3.6.0 MxDB for SQL Server Installation and Administration Guide (5697-7088, December 2007)
Chapter 8: Upgrade Production SQL Servers 123
Copyright © 1999-2007 PolyServe, Inc. All rights reserved.
General Machine Upgrades
This procedure applies to the following types of upgrades:
• Operating system, include service packs and hotfixes
• Firmware
• Third-party software
These upgrades may require a reboot; however, you can minimize
machine downtime by perform a rolling upgrade. In this scenario, you will
need to fail over the Virtual SQL Server from the primary node, and then
upgrade that node while the Virtual SQL Server resides on the backup
node.
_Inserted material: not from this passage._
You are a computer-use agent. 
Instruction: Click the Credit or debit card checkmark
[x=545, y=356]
Clients will see a small downtime from two failovers (a failover to
the backup node before the upgrade, and a failback after the upgrade)
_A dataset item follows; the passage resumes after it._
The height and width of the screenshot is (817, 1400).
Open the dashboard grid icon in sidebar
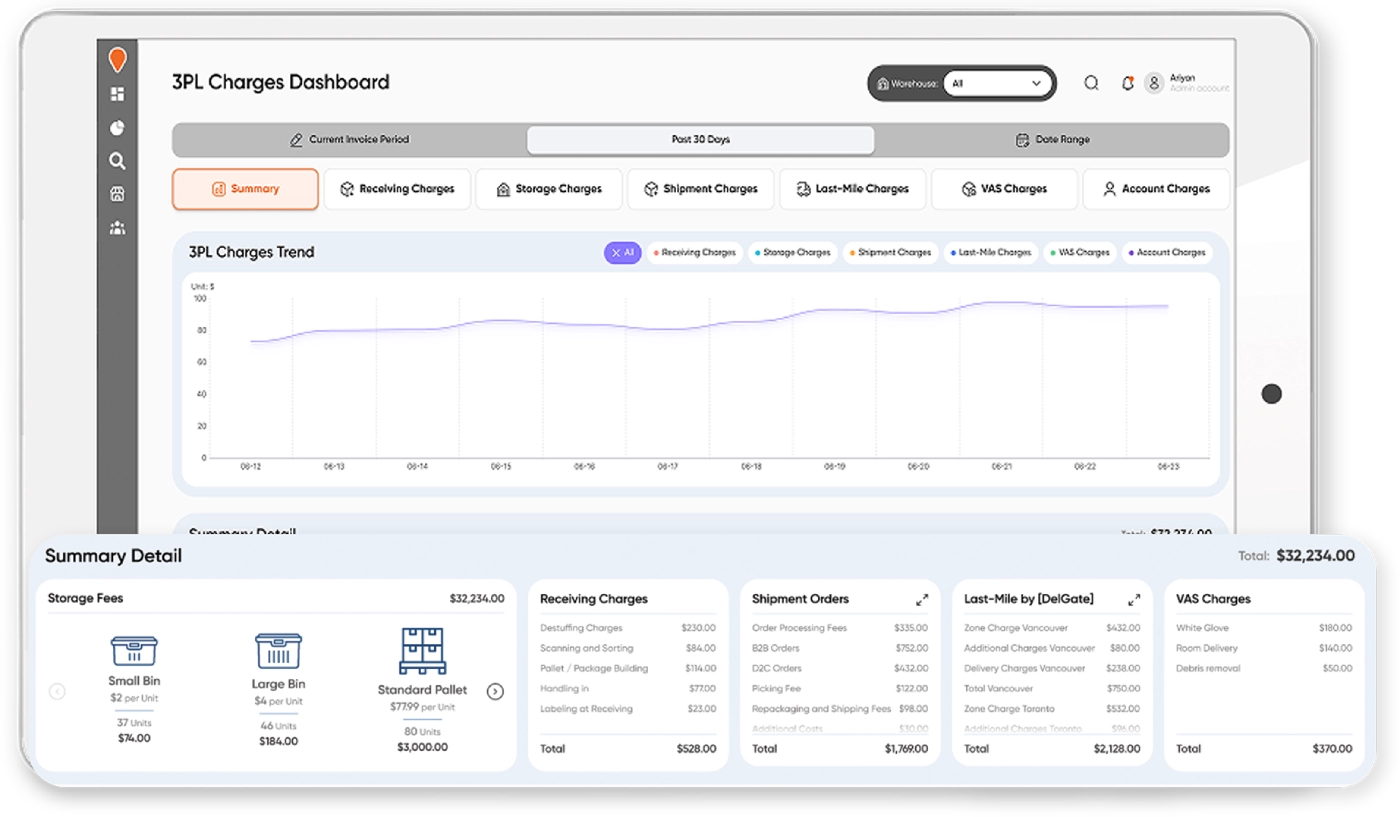(117, 94)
instead of a full upgrade downtime as in a non-clustered environment.
The procedure first upgrades the backup node and then upgrades the
primary.
Upgrade the Backup Node
Complete these steps:
1. Ensure that all virtual SQL servers are active on their primary nodes.
2. Disable hosting on the backup node.
3. Apply the upgrade (for example, a win2k service pack).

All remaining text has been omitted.